Several different types of interactions including electrostatic and hydrophobic interactions are hypothesized to be important for FUS LLPS. Studies have previously shown that removal of tyrosine disrupts LLPS of FUS, which was attributed to disruption of π-interactions41. Our study suggests that hydrogen bonding, hydrophobic, and π/sp2 contacts from many residue types contribute to stabilizing the FUS LC LLPS (Fig. 5,6). Using all-atom simulations and mutagenesis, we found that glutamine and tyrosine significantly contribute to the transient hydrogen bonds formed in the condensed phase. By analyzing contacts formed in simulations and testing salts that alter the hydrophobic effect, we provide evidence that hydrophobicity contributes to FUS LC LLPS. Finally, substitution of all twenty-four tyrosines in FUS LC to phenylalanine produces a protein that is more aggregation-prone, suggesting that increased hydrophobicity and π-interactions and removal of side chain hydrogen bonds pushes the protein further towards forming a solid (Supplementary Fig. 7). Thus, we hypothesize that the protein sequence composition must be balanced to produce liquid-like behavior.

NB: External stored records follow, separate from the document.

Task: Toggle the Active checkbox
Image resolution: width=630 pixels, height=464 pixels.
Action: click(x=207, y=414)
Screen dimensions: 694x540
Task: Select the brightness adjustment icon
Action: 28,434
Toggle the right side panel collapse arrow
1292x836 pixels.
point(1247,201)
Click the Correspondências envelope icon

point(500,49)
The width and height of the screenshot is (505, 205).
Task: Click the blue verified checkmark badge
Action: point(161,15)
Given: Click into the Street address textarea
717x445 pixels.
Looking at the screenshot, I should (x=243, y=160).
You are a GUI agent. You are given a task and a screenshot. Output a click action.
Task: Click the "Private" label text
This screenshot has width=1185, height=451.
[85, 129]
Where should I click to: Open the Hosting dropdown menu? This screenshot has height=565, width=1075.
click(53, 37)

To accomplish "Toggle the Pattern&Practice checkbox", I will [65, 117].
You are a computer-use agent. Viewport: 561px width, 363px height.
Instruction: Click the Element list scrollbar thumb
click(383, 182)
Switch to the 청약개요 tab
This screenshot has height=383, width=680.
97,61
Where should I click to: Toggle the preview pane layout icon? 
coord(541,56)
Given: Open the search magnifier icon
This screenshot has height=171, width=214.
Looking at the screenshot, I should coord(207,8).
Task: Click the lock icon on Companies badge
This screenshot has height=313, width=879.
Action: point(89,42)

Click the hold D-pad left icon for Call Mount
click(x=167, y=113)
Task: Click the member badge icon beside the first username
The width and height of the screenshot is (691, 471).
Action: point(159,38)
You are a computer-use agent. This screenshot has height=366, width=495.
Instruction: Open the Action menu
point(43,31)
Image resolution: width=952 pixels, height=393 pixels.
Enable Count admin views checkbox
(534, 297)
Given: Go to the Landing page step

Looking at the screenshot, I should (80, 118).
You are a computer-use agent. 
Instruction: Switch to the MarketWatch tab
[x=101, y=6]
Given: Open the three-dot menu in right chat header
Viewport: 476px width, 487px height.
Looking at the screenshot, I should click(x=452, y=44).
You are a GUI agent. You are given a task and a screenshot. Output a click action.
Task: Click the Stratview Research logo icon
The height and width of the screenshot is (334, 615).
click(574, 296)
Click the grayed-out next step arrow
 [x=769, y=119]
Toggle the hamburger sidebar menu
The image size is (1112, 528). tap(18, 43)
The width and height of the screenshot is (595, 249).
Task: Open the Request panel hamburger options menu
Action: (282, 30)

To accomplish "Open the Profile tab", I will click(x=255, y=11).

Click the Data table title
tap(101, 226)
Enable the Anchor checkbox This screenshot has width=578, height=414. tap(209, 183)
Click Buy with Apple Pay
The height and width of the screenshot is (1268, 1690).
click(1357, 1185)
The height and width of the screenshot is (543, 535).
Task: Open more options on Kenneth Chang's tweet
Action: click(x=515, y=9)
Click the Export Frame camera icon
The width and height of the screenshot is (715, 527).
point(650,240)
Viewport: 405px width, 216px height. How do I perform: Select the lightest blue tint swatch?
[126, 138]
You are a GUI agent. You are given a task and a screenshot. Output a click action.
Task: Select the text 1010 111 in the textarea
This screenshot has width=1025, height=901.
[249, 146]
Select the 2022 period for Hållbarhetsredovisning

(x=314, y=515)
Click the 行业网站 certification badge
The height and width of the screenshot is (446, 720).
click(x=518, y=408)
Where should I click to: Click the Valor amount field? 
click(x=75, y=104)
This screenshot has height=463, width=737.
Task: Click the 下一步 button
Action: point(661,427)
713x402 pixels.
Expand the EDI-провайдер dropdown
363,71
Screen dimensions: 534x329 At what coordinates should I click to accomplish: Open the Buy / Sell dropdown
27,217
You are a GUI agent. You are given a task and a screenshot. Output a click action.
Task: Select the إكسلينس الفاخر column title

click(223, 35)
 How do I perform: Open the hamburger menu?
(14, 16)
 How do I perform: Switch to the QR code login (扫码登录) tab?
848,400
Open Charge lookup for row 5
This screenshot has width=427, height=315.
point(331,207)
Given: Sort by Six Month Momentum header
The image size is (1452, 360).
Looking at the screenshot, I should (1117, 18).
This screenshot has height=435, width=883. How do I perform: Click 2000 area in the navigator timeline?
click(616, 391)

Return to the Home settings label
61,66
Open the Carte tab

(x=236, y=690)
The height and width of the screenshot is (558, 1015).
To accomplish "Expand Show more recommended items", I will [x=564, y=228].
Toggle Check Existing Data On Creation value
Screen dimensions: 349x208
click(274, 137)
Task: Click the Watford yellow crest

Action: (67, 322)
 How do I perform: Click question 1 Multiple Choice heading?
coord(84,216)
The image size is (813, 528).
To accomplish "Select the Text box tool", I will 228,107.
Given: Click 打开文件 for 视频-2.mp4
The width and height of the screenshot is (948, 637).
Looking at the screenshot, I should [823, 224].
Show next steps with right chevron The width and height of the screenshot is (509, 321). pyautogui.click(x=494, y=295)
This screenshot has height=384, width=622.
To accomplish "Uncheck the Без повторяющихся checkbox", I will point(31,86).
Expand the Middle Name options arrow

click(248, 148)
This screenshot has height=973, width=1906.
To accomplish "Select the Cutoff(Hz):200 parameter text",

In addition to tyrosine, we find that other residue types contribute to LLPS. Previously, glutamine has been shown to promote hardening of FUS droplets, suggesting that aggregation may stem from strengthening interactions between glutamine residues42. Indeed, many proteins that are associated with LLPS and aggregation contain an abundance of glutamine residues such as Sup35, huntingtin, and Whi34951. We find that glutamine residues are major contributors to FUS LC intermolecular contacts, have a high propensity for forming hydrogen bond interactions, and modulate partitioning. Interestingly, increased glutamine content in huntingtin promotes phase separation and aggregation, suggesting that glutamine may be an important residue for LLPS due to its propensity for self-association 50,52.

While this study was limited to investigating phase separation of the low complexity domain of FUS, future biophysical studies probing the structural details of interactions outside of the low complexity domain and in a cellular context are needed to fully understand how FUS-containing membraneless organelles function.

Methods

Protein Expression and Purification

Expression and insoluble purification of untagged human FUS LC and his-tagged human FUS LC was carried out as previously reported 5,34. Expression plasmids used in this study are available from AddGene (https://www.addgene.org/Nicolas_Fawzi/). FUS LC variants were purified similarly to wild-type. Isotopically labeled protein was generated by growing E. coli in M9 media (27 mM NaCl, 22 mM KH2PO4, 51 mM Na2HPO4·7H2O, 1 mM MgSO4, 112 μM CaCl2·2H2O, 40 μM Biotin, 38 μM Thiamine) supplemented with 15N-ammonium chloride or 13C-glucose as the sole nitrogen and carbon sources, respectively.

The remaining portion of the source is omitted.